■ Given data:
______

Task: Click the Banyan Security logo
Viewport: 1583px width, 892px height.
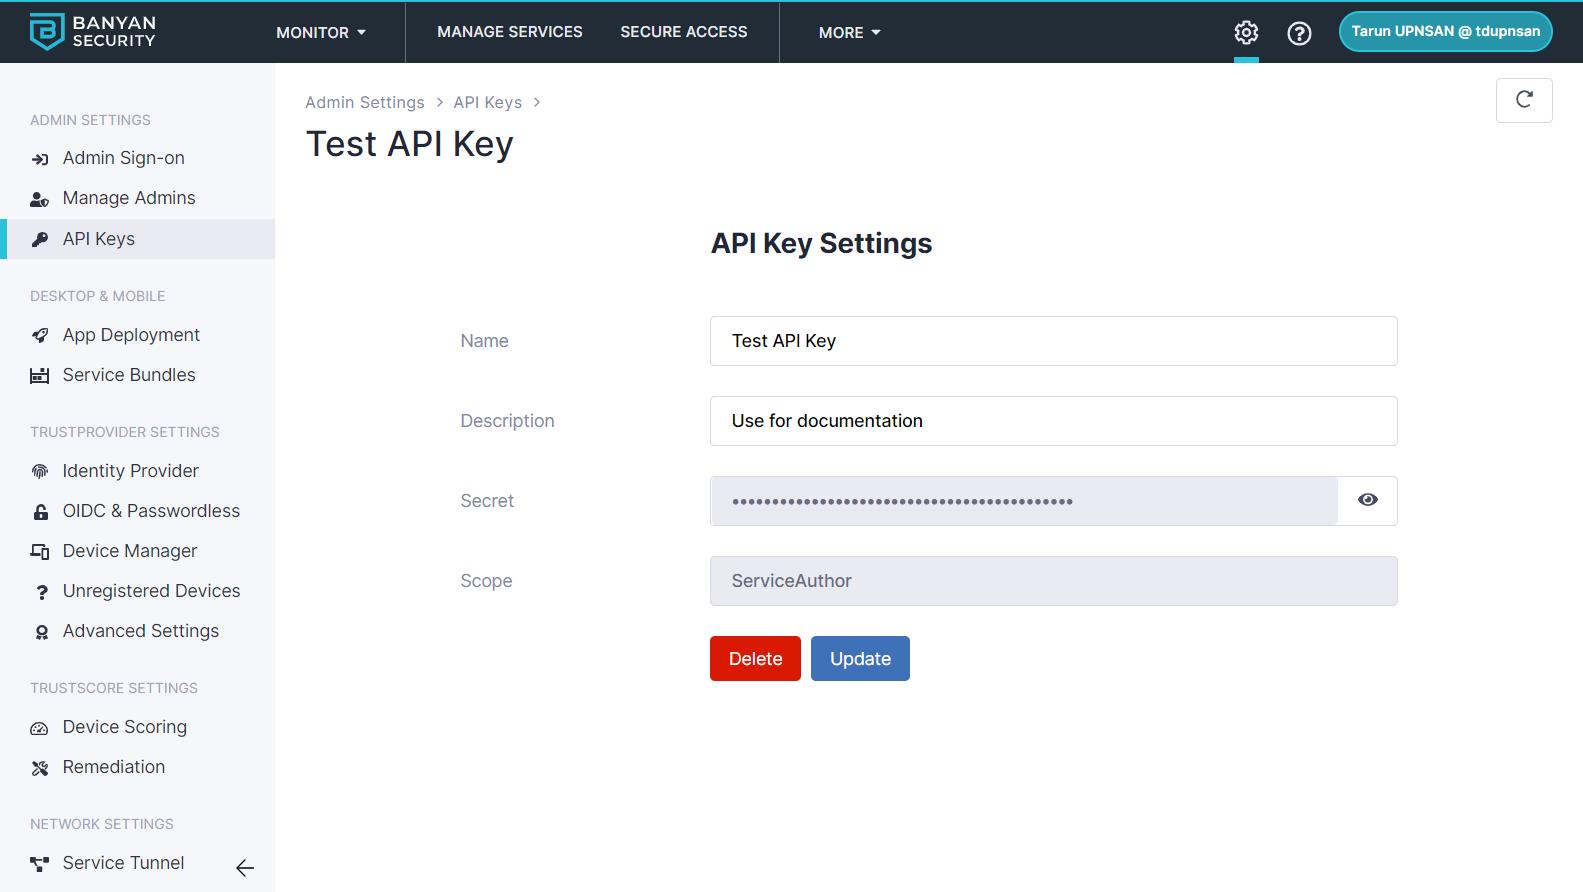Action: click(x=93, y=32)
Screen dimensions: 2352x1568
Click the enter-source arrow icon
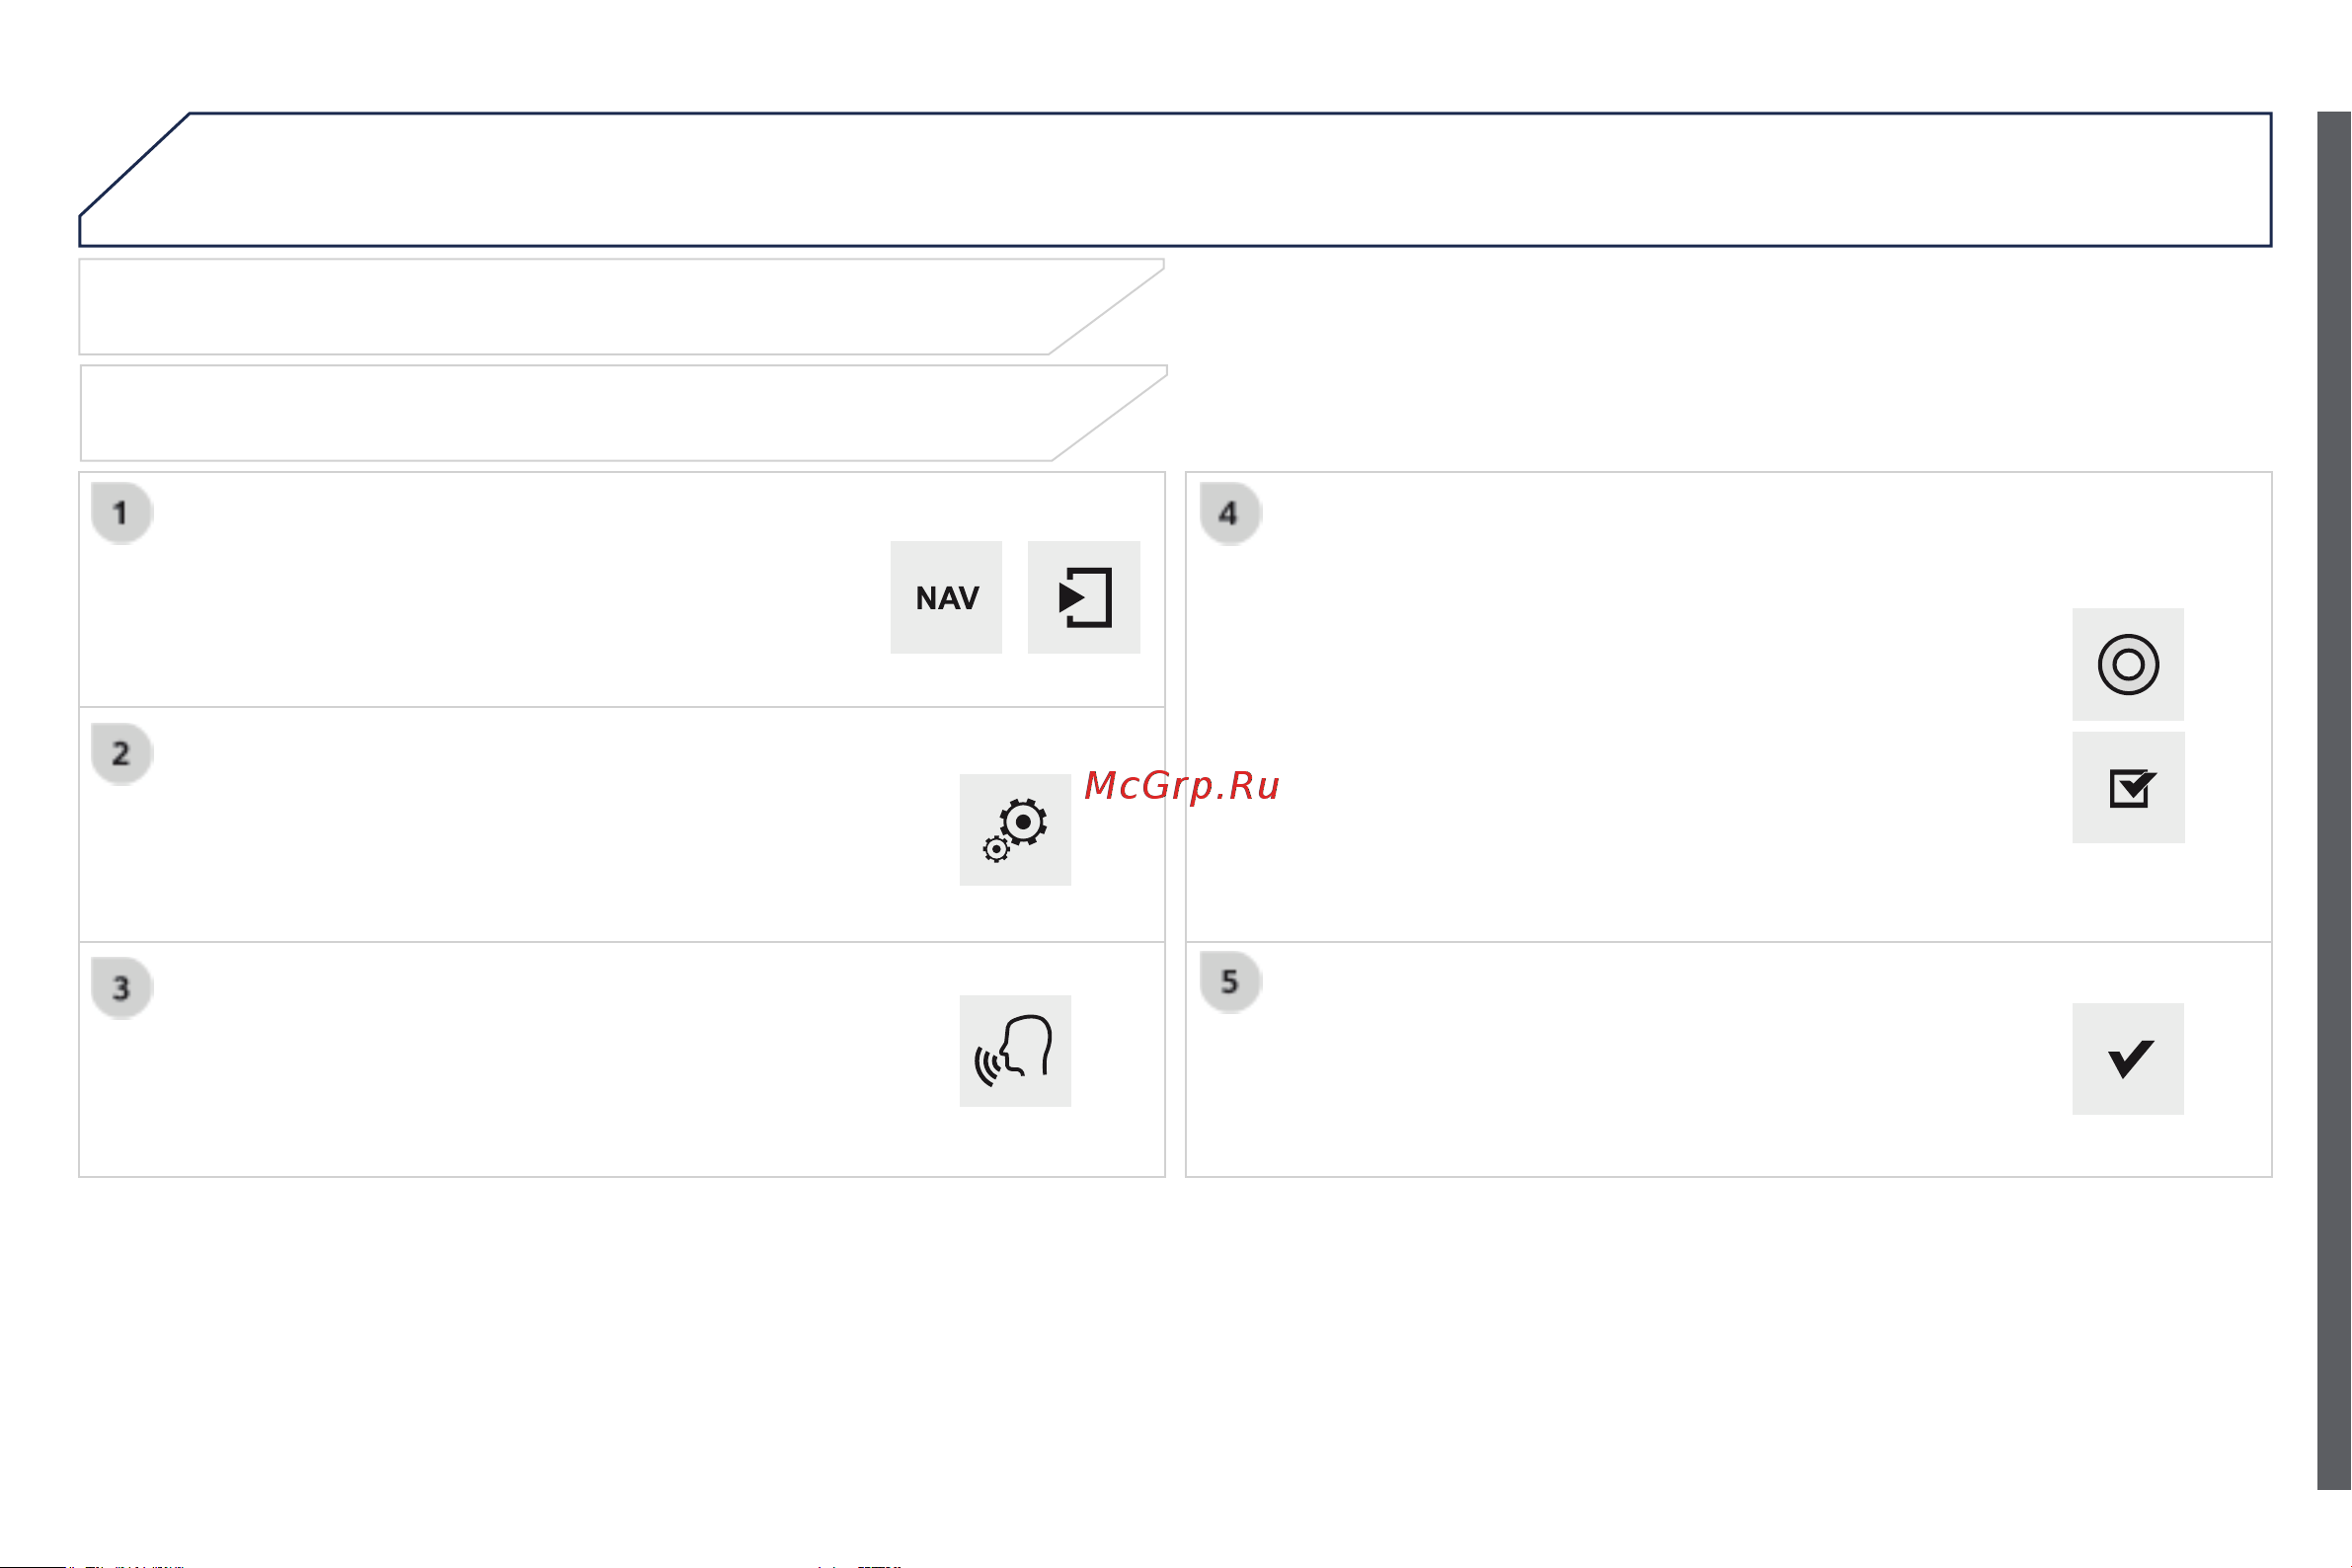pos(1083,597)
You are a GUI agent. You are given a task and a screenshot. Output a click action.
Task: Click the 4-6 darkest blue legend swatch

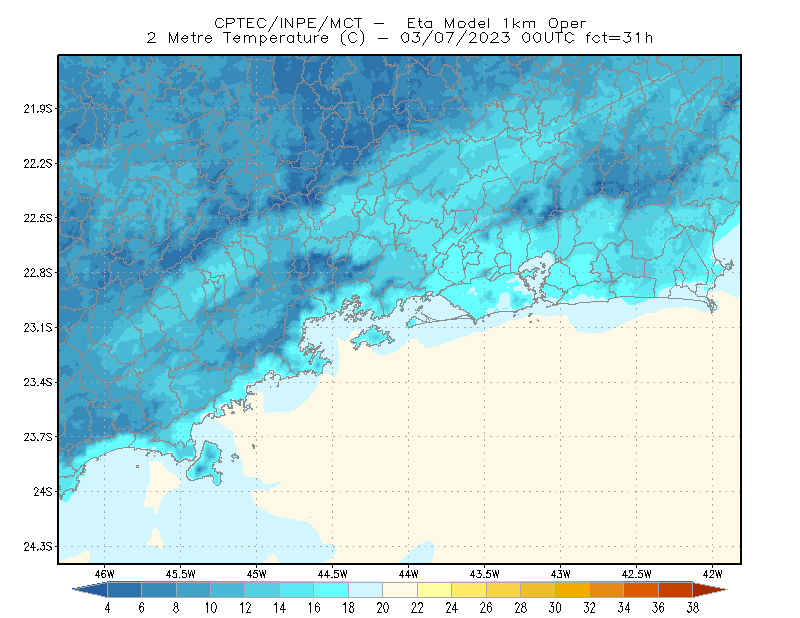coord(124,590)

______

■ Instructions for the task: As you output the material, omit the pictures but alter nothing else.

■ Task result:
Task: Click the Banyan Security logo
Viewport: 1583px width, 892px height.
Action: click(x=93, y=32)
Screen dimensions: 2352x1568
Click the enter-source arrow icon
pos(1083,597)
You are a GUI agent. You are given a task and a screenshot. Output a click action.
Task: Click the 4-6 darkest blue legend swatch

coord(124,590)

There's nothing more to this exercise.